El rojo mira para otro lado.
—Desde antiguo existe la convicción de que, si la naturaleza es cíclica, la vida y la historia humana también lo serán. Es decir, lo que ha pasado volverá a pasar, lo que hayamos de ver ya lo hemos visto: nihil novum sub sole. Lo primero —que la naturaleza obedece a ciclos— es cierto, al menos en estas latitudes y por lo que observa la experiencia; lo segundo no tanto, pero importa poco: casi todos hacemos como si lo fuera. De modo que el cansancio y la desazón de estos días son bien lógicos: ¡otra vez a empezar para volver al mismo sitio!
—Ojalá regresáramos al mismo sitio —musita el pesimista.
—¿Qué quieres decir?
—Que somos viejos: que nuestras rutinas pronto dejarán de serlo.
—Confiemos en que duren y no pensemos demasiado en el fin. Mientras llega, deseemos lo que cabe desear: no el paraíso, no una vida llena de experiencias emocionantes, no la solución definitiva de nuestros problemas reales… Algo más modesto y prudente: que permanezca lo bueno, que mengüe lo malo.
—¿Les ha pedido usted eso a los Reyes?
—A los Reyes les he pedido tiempo; ellos, crueles o sabios, me han traído un reloj. No es lo mismo, pero me conformo; los relojes son la representación perfecta de la existencia concebida como ciclo: redondos, imperturbables, ensimismados, monótonos, constantes, giran indefinidamente…
—Mientras tienen cuerda —reitera el pesimista.
—¿Para nosotros no les ha pedido nada?
—Tiempo también, y rutinario.
—¿Y para España?
—Este año se cumplirán cuarenta de la Constitución. Me da mucho miedo que repita lo que le ocurrió a la de 1876. Los españoles deberían —digo deberían porque nosotros ya estamos casi amortizados— plantearse razonablemente la convivencia futura, llegar a acuerdos sensatos sobre ella, y escribirlos en un papel que los comprometa por un tiempo prudente.

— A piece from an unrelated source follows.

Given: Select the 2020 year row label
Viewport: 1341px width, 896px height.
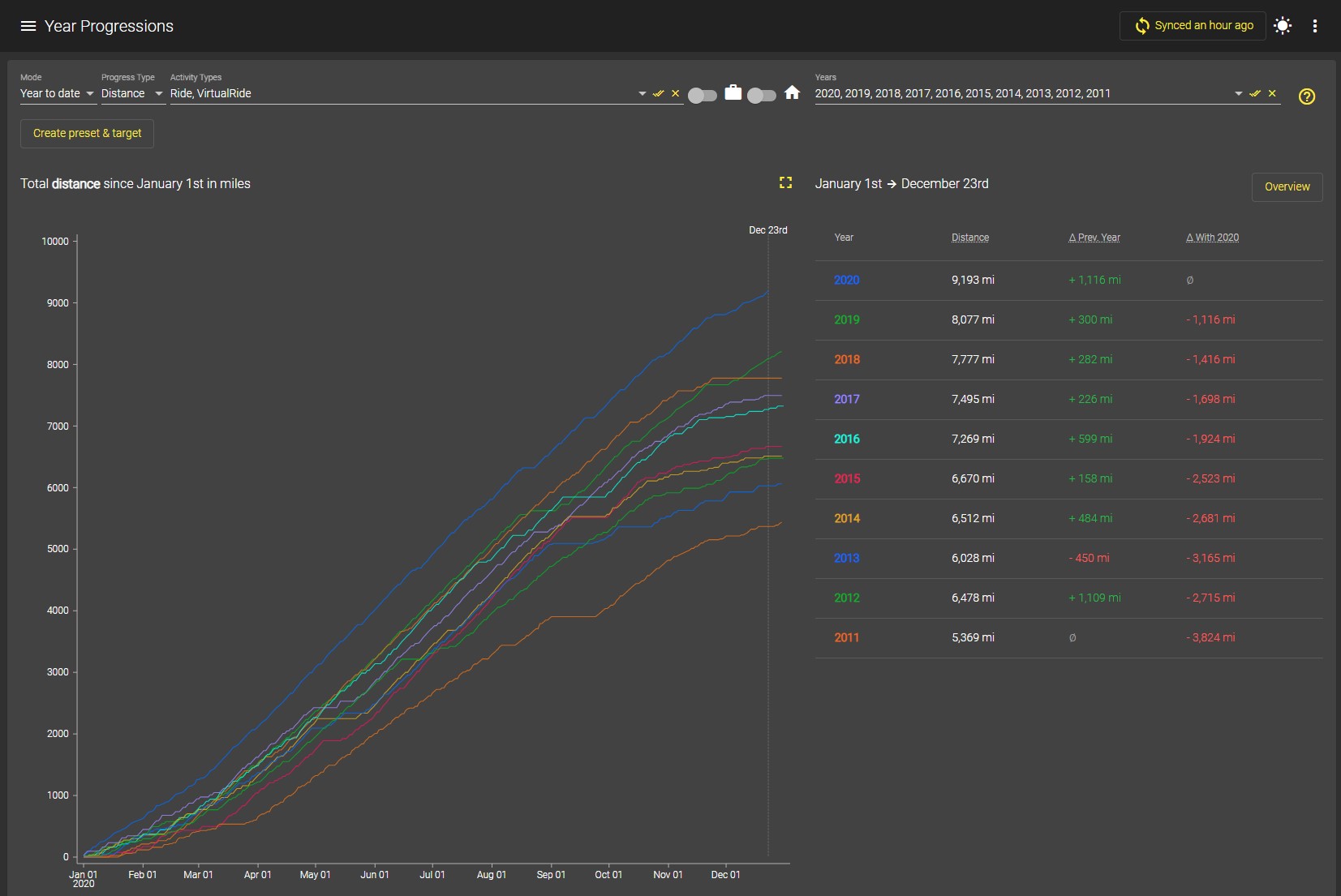Looking at the screenshot, I should pyautogui.click(x=846, y=280).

—¿Aprobar una nueva Constitución?
—Más bien reformar esta: dejar lo bueno y cambiar lo malo.
—¿Será posible?
—Creo que hay varios obstáculos considerables.
—Díganos.
—La ceguera del Partido Popular, bien representada en su jefe: viejo como nosotros, le debe importar el futuro menos que a nosotros; el asunto de Cataluña, formidable y envenenado; el cansancio o decepción de tantos españoles que se están quedando al margen; y la total ausencia de políticos con vocación de estadistas.
—Qué se le va a hacer —remata el pesimista.
—Disfrutar lo que se pueda: el hedonismo es una religión, una moral hecha a la medida de los seres humanos —dice el rojo mirando la copa vacía.